Website Wednesday-Working with your hands
This website: http://www.thenewatlantis.com/ has a fabulous article about the beauty and satisfaction of working with your hands as a craftsman. My favorite quote:
"The satisfactions of manifesting oneself concretely in the world through manual competence have been known to make a man quiet and easy. They seem to relieve him of the felt need to offer chattering interpretations of himself to vindicate his worth. He can simply point: the building stands, the car now runs, the lights are on. Boasting is what a boy does, who has no real effect in the world. But craftsmanship must reckon with the infallible judgment of reality, where one’s failures or shortcomings cannot be interpreted away."
Nello Sevastopoulos* once told me that he considered engineering to be a blue-collar job. We work with our hands. We get no real credit from society,– look at the all the doctor shows on TV. There are no shows about the engineer that made the equipment that allowed the doctor to save the patient’s life. I once heard the definition of professional as someone who can still be considered good even if the results of their efforts fail. A good doctor can have a patient die. A good lawyer can lose the case. Try being considered a good engineer if your stuff doesn’t work. Yet I consider engineers real professionals, real problem solvers, not just some dorks with an eidetic memory like doctors and lawyers.

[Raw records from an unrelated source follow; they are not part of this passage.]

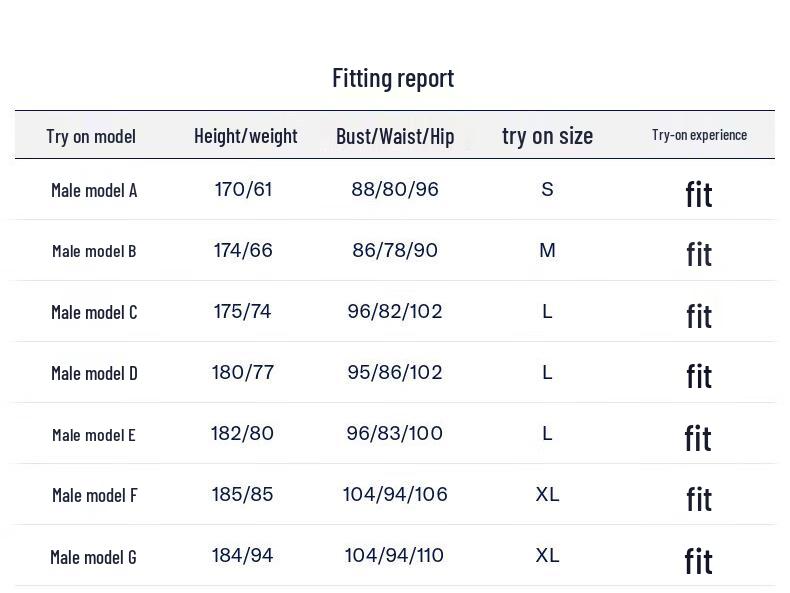Image resolution: width=790 pixels, height=593 pixels.
Task: Click the 104/94/110 measurements cell
Action: pyautogui.click(x=394, y=555)
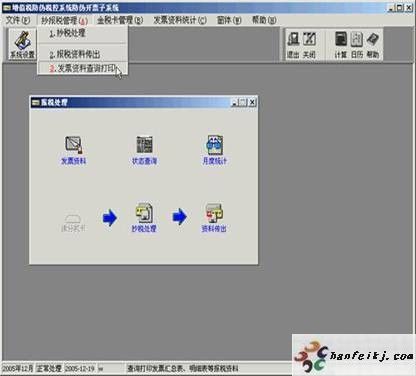The height and width of the screenshot is (376, 416).
Task: Close the 报税处理 inner window
Action: click(252, 102)
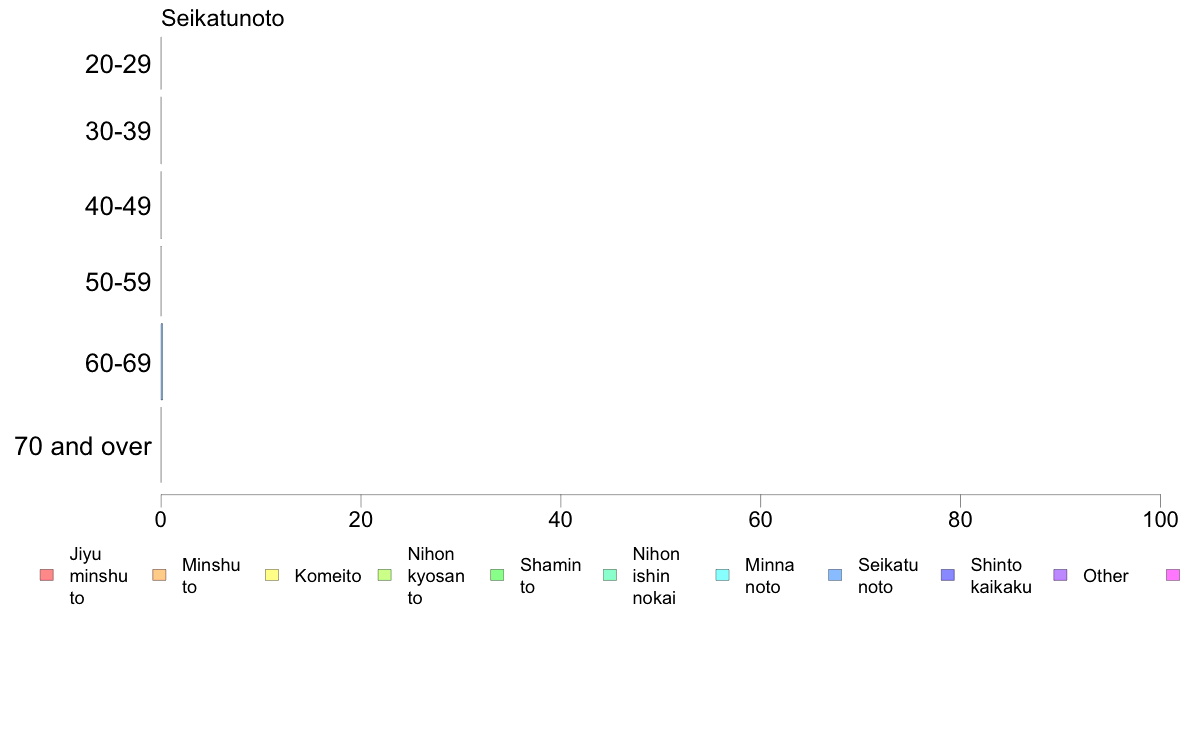Image resolution: width=1188 pixels, height=736 pixels.
Task: Click the 20-29 age group label
Action: tap(118, 64)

There has always been a hands-on aspect to engineering. I consider American engineers tendency to “lift the hood” and get their hands dirty one of the characteristics that differentiates us from the more effete academic European and Asian engineers. I feel that electrical engineers tend to be more competent because we have not yet created a stigma about being in the lab holding a soldering iron. The mechanical engineers sit in front of their computers and no longer sashay out to the shop to spin the cranks on a milling machine. Getting your hands dirty is not considereda professional thing to do. How much worse all the products of this world are because of this attitude. Its dinnertime and I need to go hang out with my buddies and swap stores over a beer. Read the article and let me know what you think. It is really great.
* As a VP of Linear Technology, Nello would interview engineers. He told me he would ask them if they had ever changed the oil in their car. If the applicant said no, Nello pretty much showed them the door. He needed hands-on problem solvers that were not afraid to get their hands dirty either figuratively or literally.